Theodore Jr., the eldest son, from a young age aspired to be his father, and their careers had modest parallels, with junior serving, as his father had done, in the New York State Assembly and (after the Great War) as undersecretary of the Navy.

Though all the boys were vigorous outdoorsman, none was more so than second son Kermit, who, though sickly as a child, became his father’s aide-de-camp for adventure, accompanying him, as a Harvard undergraduate, on a yearlong safari to Africa and then a few years later on a near-fatal journey into the Amazonian jungle. Literary-minded and facile with foreign languages, Kermit was, unlike his brothers, moody and subdued; his father sometimes worried about Kermit’s depressive spirits.

Archie, like all the Roosevelts, was animal loving, and among his menagerie was an ill-tempered pet badger.
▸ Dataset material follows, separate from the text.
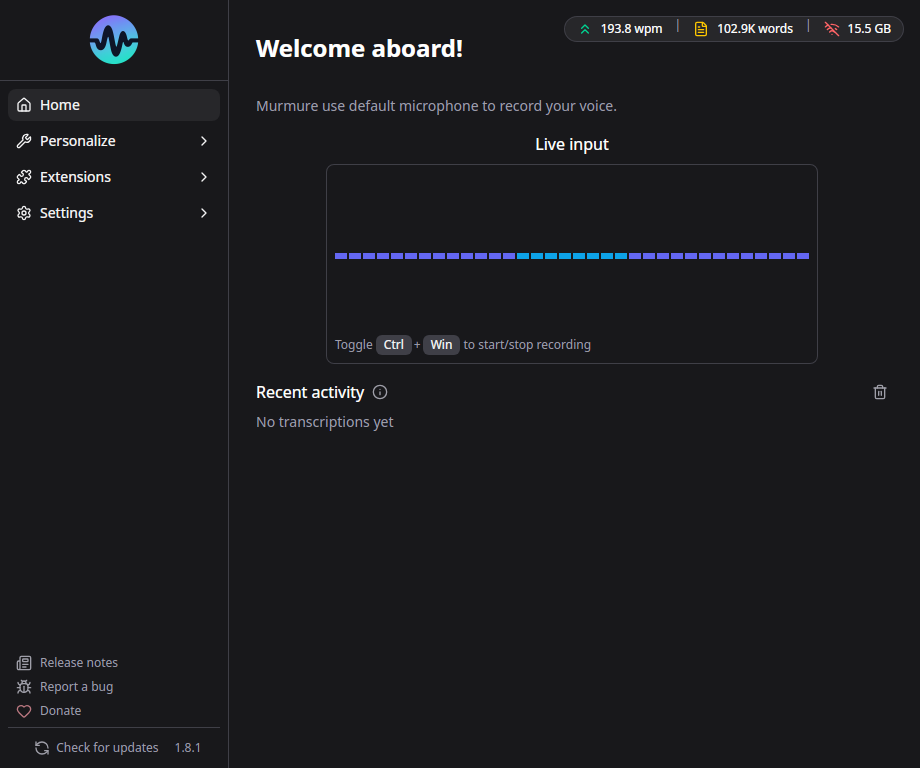
Task: Click the puzzle piece Extensions icon
Action: click(24, 177)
Like many animal-loving people, Archie could be reserved with others, and he had, in an exceedingly strong way, the Roosevelt streak of moralism, which in his father was overshadowed by boisterousness, but in the son, as his father conceded, could appear an “excess of virtue . . . but it is a fault on the right side, and I am very proud of him.”

Quentin was the golden boy—the hilarious juvenile terror of the White House, funny, fearless, academically gifted, mechanically brilliant, and personally charming.